Gnoc-Lu beamed at this praise.

“Let us review the Fourteen Lessons,” said the Master.

“Lesson One,” said Gnoc, “anticipate the anticipatable problems, and find others to blame for the unanticipatable ones.”

The Master nodded.

“Lesson Two, upsell, upsell, upsell, because, is it not said, there is one born every minute?”


“Lesson Three, offer alternatives to achieve the harmonious avoidance of future problems.”

“Suck-up,” muttered the Master.

“But, Master,” said Gnoc-Lu, “is not Lesson Three basically the same as Lesson One?”

“Do not question me, kid,” said the Master, “I didn’t think these damned things up. Continue!”

“Lesson Four! Seek enlightenment that one may avoid unnecessarily inconveniencing our valued customers.”

“Close enough, go on.”

“Lesson Five, The Customer is Always – no, no, wait, seek harmonious understanding of every caller and their place in the world’s order.”

“Something like that,” sighed the Master.

“Lesson Six, always go the extra kilometer.”


“Lesson Seven, maintain positive behavioural attitudes while being screamed at.”

“I think you take liberty and paraphrase, but continue.”

“Lesson Eight: In a field of cowpies, a diamond shines more brightly than ever.”

“Correct!” the Master said, dancing a little arthritic jig of happiness.

“Master, I confess I have never understood Rule Eight.”

“You’ll know it when you see it,” said Master, with what passes for wisdom in these parts. “Go on.”

“Lesson Nine: Do not hang up on caller, or you won’t be able to sit down for a fortnight.”

“Only had to teach you that one once, didn’t I?,” asked the midly sadistic and heavy-handed Master.

“Lesson Ten: When speaking, be as the grass, one who is quiet and serene and peaceful, and not as the gorilla, or one who is smelly and confrontational and invades the personal space of others.”


“Lesson Eleven: It’s my fault, it’s always my fault, and even if it wasn’t my fault, I’m but a lowly disciple of Fon-Fu and must accept the blame without bitterness.”

The Master of Fon-Fu nodded.

“Lesson Twelve: Distract not others, lest you too would like to be distracted by, e.g. someone farting the glorious and patriotic national anthem right after lunch.”

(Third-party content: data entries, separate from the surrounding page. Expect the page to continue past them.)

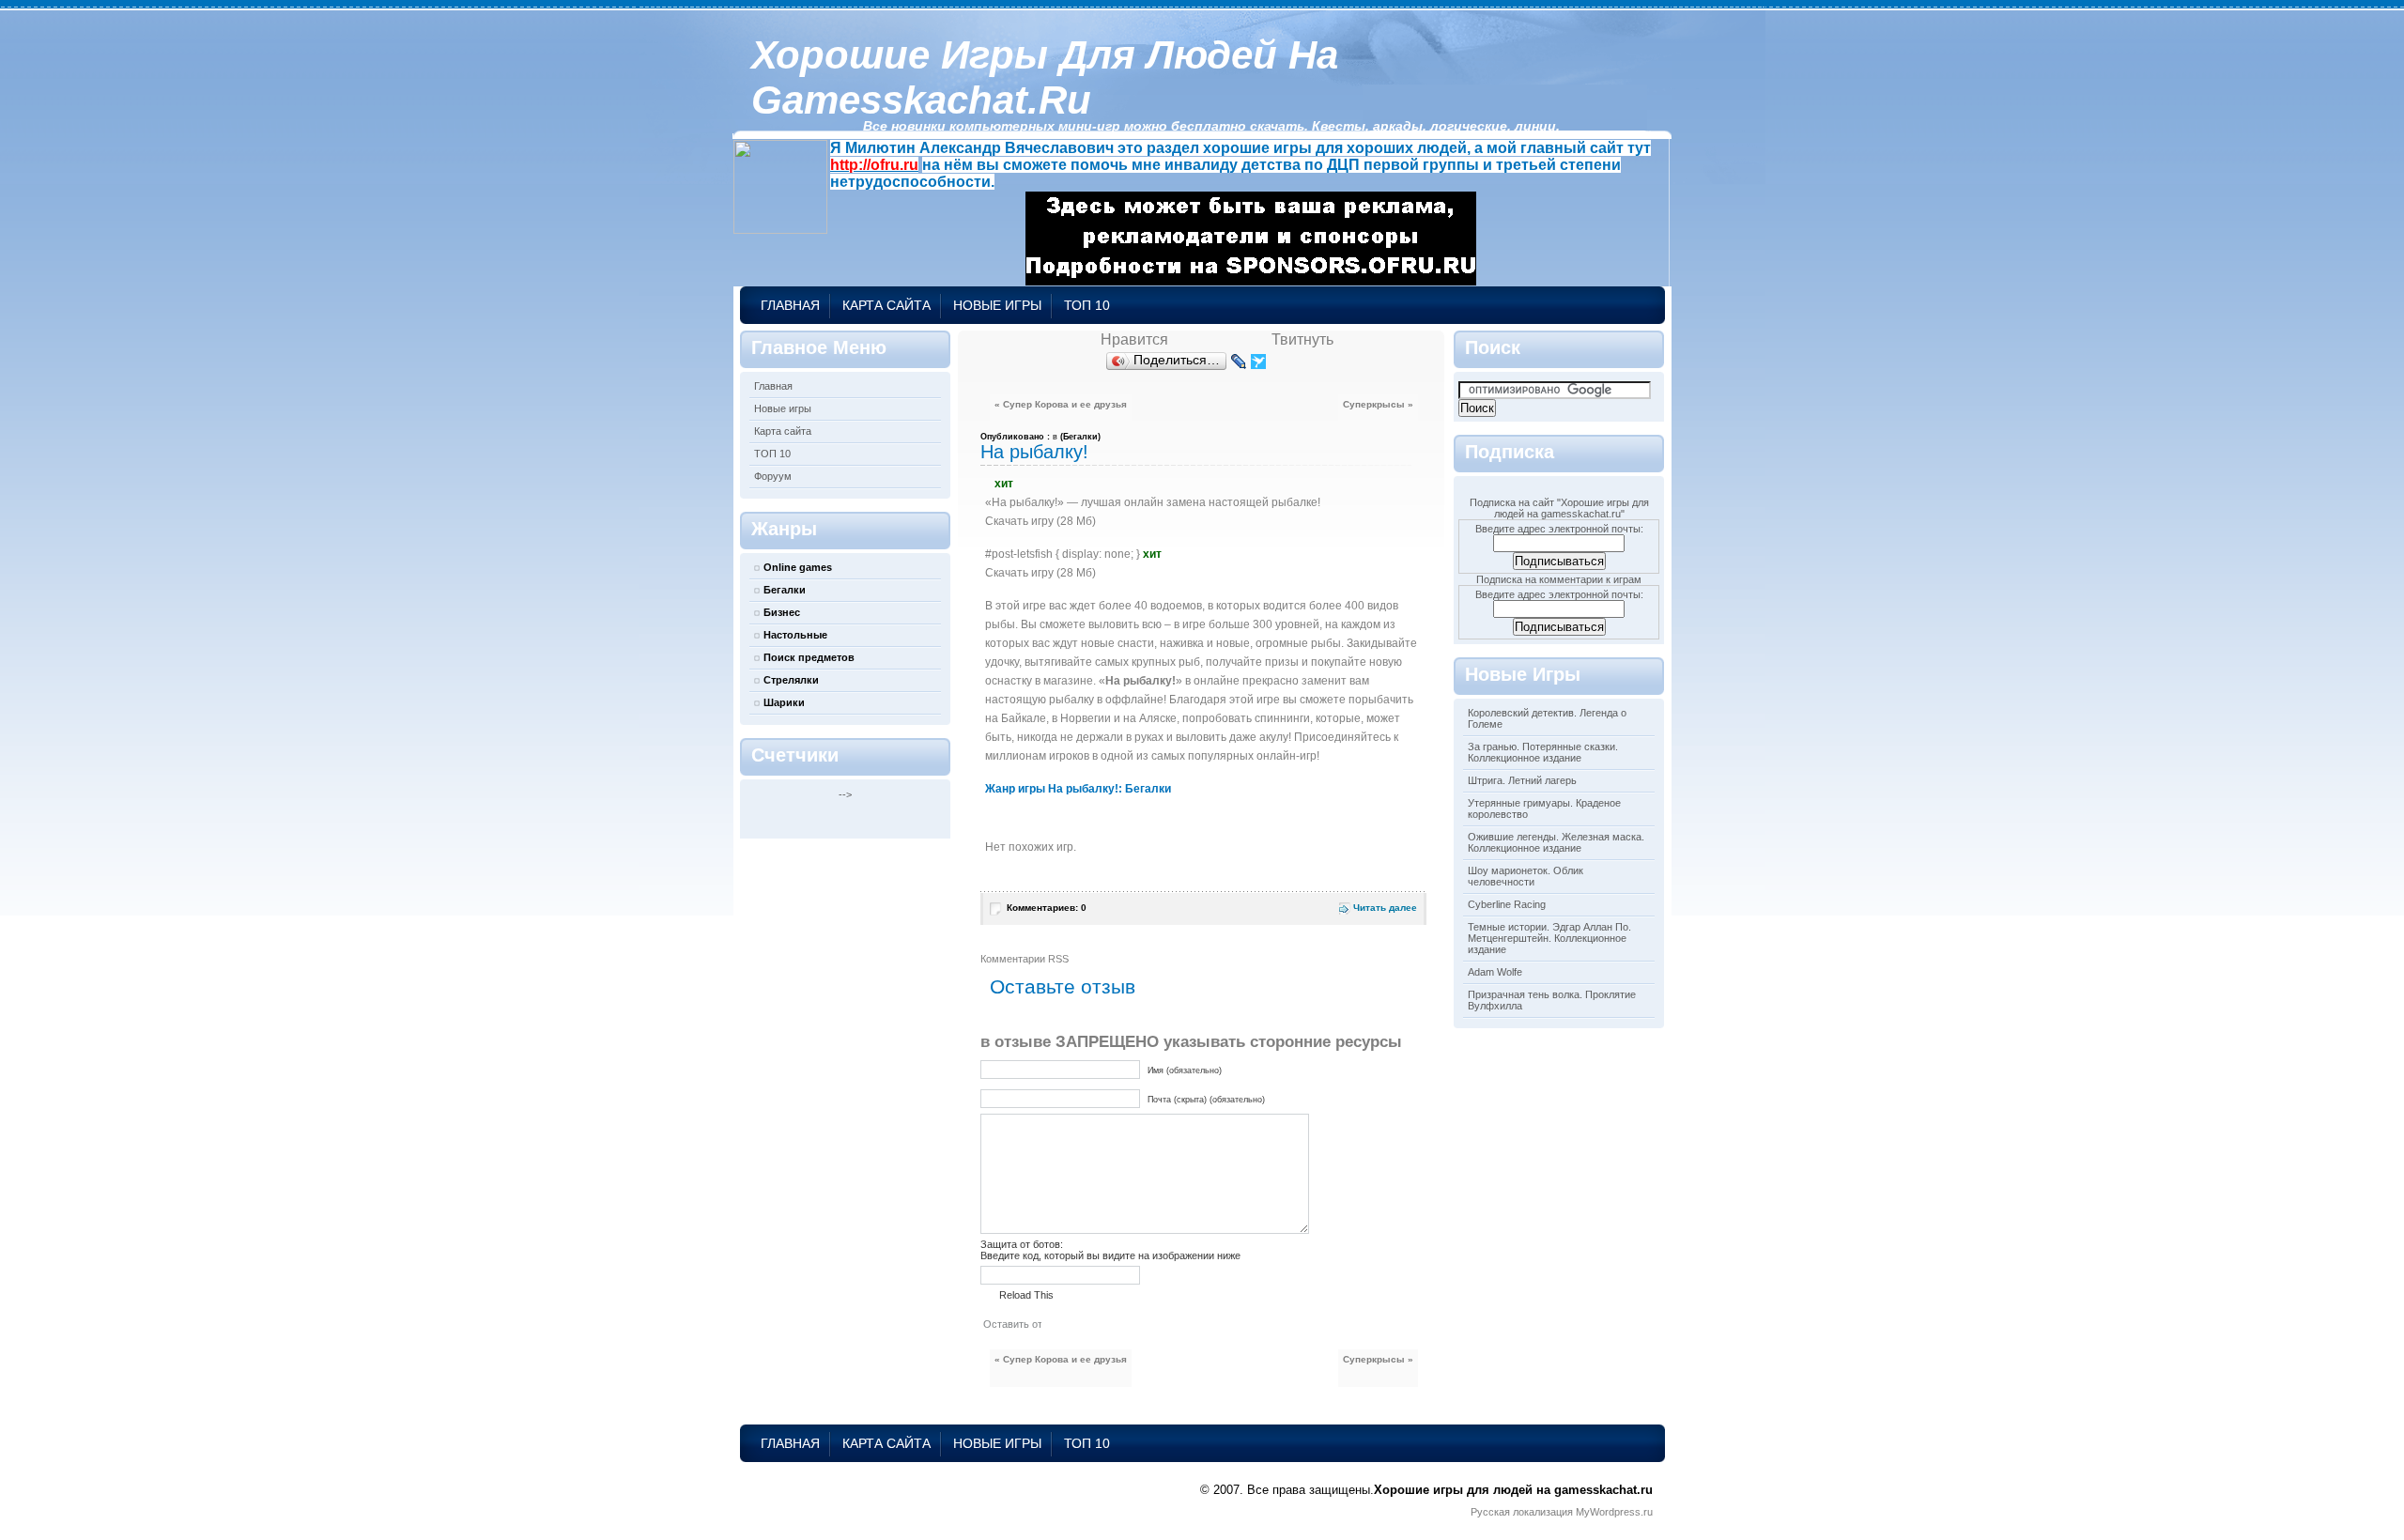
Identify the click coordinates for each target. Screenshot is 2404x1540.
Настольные (795, 634)
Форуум (773, 476)
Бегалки (784, 589)
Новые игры (997, 305)
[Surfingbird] (1259, 361)
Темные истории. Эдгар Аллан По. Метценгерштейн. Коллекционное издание (1549, 938)
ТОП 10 (1087, 305)
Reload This (1026, 1295)
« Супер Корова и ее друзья (1060, 404)
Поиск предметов (809, 657)
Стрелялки (791, 679)
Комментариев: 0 (1046, 907)
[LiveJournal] (1239, 361)
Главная (790, 305)
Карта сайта (886, 305)
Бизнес (781, 612)
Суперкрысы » (1378, 404)
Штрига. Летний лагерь (1522, 780)
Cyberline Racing (1507, 904)
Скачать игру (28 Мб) (1040, 521)
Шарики (784, 702)
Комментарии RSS (1024, 958)
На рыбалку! (1034, 451)
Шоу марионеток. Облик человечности (1525, 876)
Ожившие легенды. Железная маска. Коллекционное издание (1556, 842)
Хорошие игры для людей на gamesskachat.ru (1044, 77)
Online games (797, 567)
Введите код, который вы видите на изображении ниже (1110, 1255)
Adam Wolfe (1495, 972)
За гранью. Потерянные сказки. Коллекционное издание (1543, 752)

“Right, right, and Lesson Thirteen?”

“Pah, Lesson Thirteen dead easy. Avoid not only impropriety, but the appearance of impropriety, the sound of impropriety, the smell of impropriety, and the taste of impropriety in the coffee.”

“Very good,” said the Master, “there might just be hope for you yet. Now, can you tell me Lesson Fourteen?”

Gnoc-Lu dropped to his knees. “Master,” he said, “kind, just, and vengeful Master, I am sorry to disappoint you, but I have never learned Lesson Fourteen, could not find it in any of the three-ring binders, and none of my fellow phone agents have ever heard of it, either.”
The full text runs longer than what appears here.